### WRITTEN PROBLEM
Copy the following entries word for word.

►

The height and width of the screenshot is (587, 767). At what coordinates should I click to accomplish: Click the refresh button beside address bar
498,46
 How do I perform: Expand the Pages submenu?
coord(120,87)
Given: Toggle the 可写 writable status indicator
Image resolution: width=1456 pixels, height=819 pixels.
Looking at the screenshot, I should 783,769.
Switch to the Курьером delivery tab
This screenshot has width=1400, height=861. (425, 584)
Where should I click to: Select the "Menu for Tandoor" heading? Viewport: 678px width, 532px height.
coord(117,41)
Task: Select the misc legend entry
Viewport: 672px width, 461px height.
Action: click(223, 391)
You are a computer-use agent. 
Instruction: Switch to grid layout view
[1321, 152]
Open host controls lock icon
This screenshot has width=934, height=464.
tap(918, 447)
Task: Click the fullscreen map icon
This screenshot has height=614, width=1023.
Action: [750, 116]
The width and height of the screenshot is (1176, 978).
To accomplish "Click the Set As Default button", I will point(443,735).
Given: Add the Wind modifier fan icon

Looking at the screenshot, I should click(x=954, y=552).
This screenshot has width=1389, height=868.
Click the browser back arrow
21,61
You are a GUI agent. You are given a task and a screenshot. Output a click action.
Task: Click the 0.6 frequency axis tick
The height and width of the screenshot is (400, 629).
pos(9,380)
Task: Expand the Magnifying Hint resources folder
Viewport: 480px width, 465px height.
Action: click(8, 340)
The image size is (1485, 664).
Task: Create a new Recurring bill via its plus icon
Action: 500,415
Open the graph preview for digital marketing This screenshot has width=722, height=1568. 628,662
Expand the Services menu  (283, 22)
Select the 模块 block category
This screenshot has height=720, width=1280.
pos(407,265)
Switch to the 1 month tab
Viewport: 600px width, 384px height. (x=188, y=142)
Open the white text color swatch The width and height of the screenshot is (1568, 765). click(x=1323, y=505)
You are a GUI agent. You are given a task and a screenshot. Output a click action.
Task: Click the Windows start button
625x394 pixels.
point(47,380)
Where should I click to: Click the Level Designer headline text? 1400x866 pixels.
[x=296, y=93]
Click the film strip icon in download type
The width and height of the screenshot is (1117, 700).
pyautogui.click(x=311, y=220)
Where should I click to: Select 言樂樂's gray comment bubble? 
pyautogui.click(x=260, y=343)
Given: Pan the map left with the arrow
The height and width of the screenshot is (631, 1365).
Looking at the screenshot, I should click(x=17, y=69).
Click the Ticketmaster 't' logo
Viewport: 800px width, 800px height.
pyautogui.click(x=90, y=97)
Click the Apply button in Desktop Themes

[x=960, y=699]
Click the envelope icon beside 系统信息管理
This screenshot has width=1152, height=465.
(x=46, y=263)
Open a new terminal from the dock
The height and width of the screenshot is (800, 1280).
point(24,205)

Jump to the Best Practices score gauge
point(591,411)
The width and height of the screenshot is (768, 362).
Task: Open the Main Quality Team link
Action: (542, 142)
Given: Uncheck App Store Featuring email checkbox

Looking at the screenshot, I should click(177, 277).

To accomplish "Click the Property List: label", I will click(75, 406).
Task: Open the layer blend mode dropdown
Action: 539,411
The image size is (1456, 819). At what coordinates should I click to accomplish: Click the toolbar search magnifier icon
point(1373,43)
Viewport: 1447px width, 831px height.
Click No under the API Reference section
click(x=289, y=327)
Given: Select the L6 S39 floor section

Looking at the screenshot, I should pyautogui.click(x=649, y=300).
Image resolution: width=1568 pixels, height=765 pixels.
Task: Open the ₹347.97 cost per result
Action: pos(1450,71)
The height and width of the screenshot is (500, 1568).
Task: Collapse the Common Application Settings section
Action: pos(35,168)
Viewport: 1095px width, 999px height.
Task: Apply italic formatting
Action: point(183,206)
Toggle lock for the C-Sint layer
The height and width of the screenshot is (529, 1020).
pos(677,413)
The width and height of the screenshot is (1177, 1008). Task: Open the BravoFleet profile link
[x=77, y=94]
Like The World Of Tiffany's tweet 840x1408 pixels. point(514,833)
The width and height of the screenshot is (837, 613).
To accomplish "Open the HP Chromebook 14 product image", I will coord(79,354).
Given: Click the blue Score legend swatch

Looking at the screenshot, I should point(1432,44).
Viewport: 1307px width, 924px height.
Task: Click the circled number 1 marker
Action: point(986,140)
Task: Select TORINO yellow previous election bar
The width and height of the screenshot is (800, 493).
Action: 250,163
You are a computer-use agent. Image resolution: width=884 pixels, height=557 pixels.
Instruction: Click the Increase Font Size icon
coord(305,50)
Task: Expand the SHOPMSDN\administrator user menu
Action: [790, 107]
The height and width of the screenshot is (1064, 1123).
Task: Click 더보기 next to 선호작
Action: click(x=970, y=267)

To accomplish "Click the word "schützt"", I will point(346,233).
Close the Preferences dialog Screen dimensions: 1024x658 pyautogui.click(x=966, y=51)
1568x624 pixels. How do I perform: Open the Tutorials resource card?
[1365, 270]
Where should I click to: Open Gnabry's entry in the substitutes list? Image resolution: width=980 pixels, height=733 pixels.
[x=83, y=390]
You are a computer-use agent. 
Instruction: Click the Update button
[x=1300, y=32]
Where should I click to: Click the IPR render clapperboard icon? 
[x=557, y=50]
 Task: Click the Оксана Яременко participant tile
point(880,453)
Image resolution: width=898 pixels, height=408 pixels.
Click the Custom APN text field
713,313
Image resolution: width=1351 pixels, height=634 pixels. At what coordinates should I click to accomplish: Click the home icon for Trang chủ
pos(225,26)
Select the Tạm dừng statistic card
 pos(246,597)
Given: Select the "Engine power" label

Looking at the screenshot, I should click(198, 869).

◄

### REPLY
The height and width of the screenshot is (587, 767). At what coordinates should I click to accomplish: Click the refresh button beside address bar
498,46
 How do I perform: Expand the Pages submenu?
coord(120,87)
Given: Toggle the 可写 writable status indicator
Image resolution: width=1456 pixels, height=819 pixels.
Looking at the screenshot, I should 783,769.
Switch to the Курьером delivery tab
This screenshot has width=1400, height=861. (425, 584)
Where should I click to: Select the "Menu for Tandoor" heading? Viewport: 678px width, 532px height.
coord(117,41)
Task: Select the misc legend entry
Viewport: 672px width, 461px height.
Action: click(223, 391)
You are a computer-use agent. 
Instruction: Switch to grid layout view
[1321, 152]
Open host controls lock icon
This screenshot has width=934, height=464.
tap(918, 447)
Task: Click the fullscreen map icon
This screenshot has height=614, width=1023.
Action: [750, 116]
The width and height of the screenshot is (1176, 978).
To accomplish "Click the Set As Default button", I will point(443,735).
Given: Add the Wind modifier fan icon

Looking at the screenshot, I should click(x=954, y=552).
This screenshot has width=1389, height=868.
Click the browser back arrow
21,61
You are a GUI agent. You are given a task and a screenshot. Output a click action.
Task: Click the 0.6 frequency axis tick
The height and width of the screenshot is (400, 629).
pos(9,380)
Task: Expand the Magnifying Hint resources folder
Viewport: 480px width, 465px height.
Action: click(8, 340)
The image size is (1485, 664).
Task: Create a new Recurring bill via its plus icon
Action: 500,415
Open the graph preview for digital marketing This screenshot has width=722, height=1568. 628,662
Expand the Services menu  (283, 22)
Select the 模块 block category
This screenshot has height=720, width=1280.
pos(407,265)
Switch to the 1 month tab
Viewport: 600px width, 384px height. (x=188, y=142)
Open the white text color swatch The width and height of the screenshot is (1568, 765). click(x=1323, y=505)
You are a GUI agent. You are given a task and a screenshot. Output a click action.
Task: Click the Windows start button
625x394 pixels.
point(47,380)
Where should I click to: Click the Level Designer headline text? 1400x866 pixels.
[x=296, y=93]
Click the film strip icon in download type
The width and height of the screenshot is (1117, 700).
pyautogui.click(x=311, y=220)
Where should I click to: Select 言樂樂's gray comment bubble? 
pyautogui.click(x=260, y=343)
Given: Pan the map left with the arrow
The height and width of the screenshot is (631, 1365).
Looking at the screenshot, I should click(x=17, y=69).
Click the Ticketmaster 't' logo
Viewport: 800px width, 800px height.
pyautogui.click(x=90, y=97)
Click the Apply button in Desktop Themes

[x=960, y=699]
Click the envelope icon beside 系统信息管理
This screenshot has width=1152, height=465.
(x=46, y=263)
Open a new terminal from the dock
The height and width of the screenshot is (800, 1280).
point(24,205)

Jump to the Best Practices score gauge
point(591,411)
The width and height of the screenshot is (768, 362).
Task: Open the Main Quality Team link
Action: (542, 142)
Given: Uncheck App Store Featuring email checkbox

Looking at the screenshot, I should click(177, 277).

To accomplish "Click the Property List: label", I will click(75, 406).
Task: Open the layer blend mode dropdown
Action: 539,411
The image size is (1456, 819). At what coordinates should I click to accomplish: Click the toolbar search magnifier icon
point(1373,43)
Viewport: 1447px width, 831px height.
Click No under the API Reference section
click(x=289, y=327)
Given: Select the L6 S39 floor section

Looking at the screenshot, I should pyautogui.click(x=649, y=300).
Image resolution: width=1568 pixels, height=765 pixels.
Task: Open the ₹347.97 cost per result
Action: pos(1450,71)
The height and width of the screenshot is (500, 1568).
Task: Collapse the Common Application Settings section
Action: pos(35,168)
Viewport: 1095px width, 999px height.
Task: Apply italic formatting
Action: point(183,206)
Toggle lock for the C-Sint layer
The height and width of the screenshot is (529, 1020).
pos(677,413)
The width and height of the screenshot is (1177, 1008). Task: Open the BravoFleet profile link
[x=77, y=94]
Like The World Of Tiffany's tweet 840x1408 pixels. point(514,833)
The width and height of the screenshot is (837, 613).
To accomplish "Open the HP Chromebook 14 product image", I will coord(79,354).
Given: Click the blue Score legend swatch

Looking at the screenshot, I should point(1432,44).
Viewport: 1307px width, 924px height.
Task: Click the circled number 1 marker
Action: point(986,140)
Task: Select TORINO yellow previous election bar
The width and height of the screenshot is (800, 493).
Action: 250,163
You are a computer-use agent. Image resolution: width=884 pixels, height=557 pixels.
Instruction: Click the Increase Font Size icon
coord(305,50)
Task: Expand the SHOPMSDN\administrator user menu
Action: [790, 107]
The height and width of the screenshot is (1064, 1123).
Task: Click 더보기 next to 선호작
Action: click(x=970, y=267)

To accomplish "Click the word "schützt"", I will point(346,233).
Close the Preferences dialog Screen dimensions: 1024x658 pyautogui.click(x=966, y=51)
1568x624 pixels. How do I perform: Open the Tutorials resource card?
[1365, 270]
Where should I click to: Open Gnabry's entry in the substitutes list? Image resolution: width=980 pixels, height=733 pixels.
[x=83, y=390]
You are a computer-use agent. 
Instruction: Click the Update button
[x=1300, y=32]
Where should I click to: Click the IPR render clapperboard icon? 
[x=557, y=50]
 Task: Click the Оксана Яременко participant tile
point(880,453)
Image resolution: width=898 pixels, height=408 pixels.
Click the Custom APN text field
713,313
Image resolution: width=1351 pixels, height=634 pixels. At what coordinates should I click to accomplish: Click the home icon for Trang chủ
pos(225,26)
Select the Tạm dừng statistic card
 pos(246,597)
Given: Select the "Engine power" label

Looking at the screenshot, I should click(198, 869).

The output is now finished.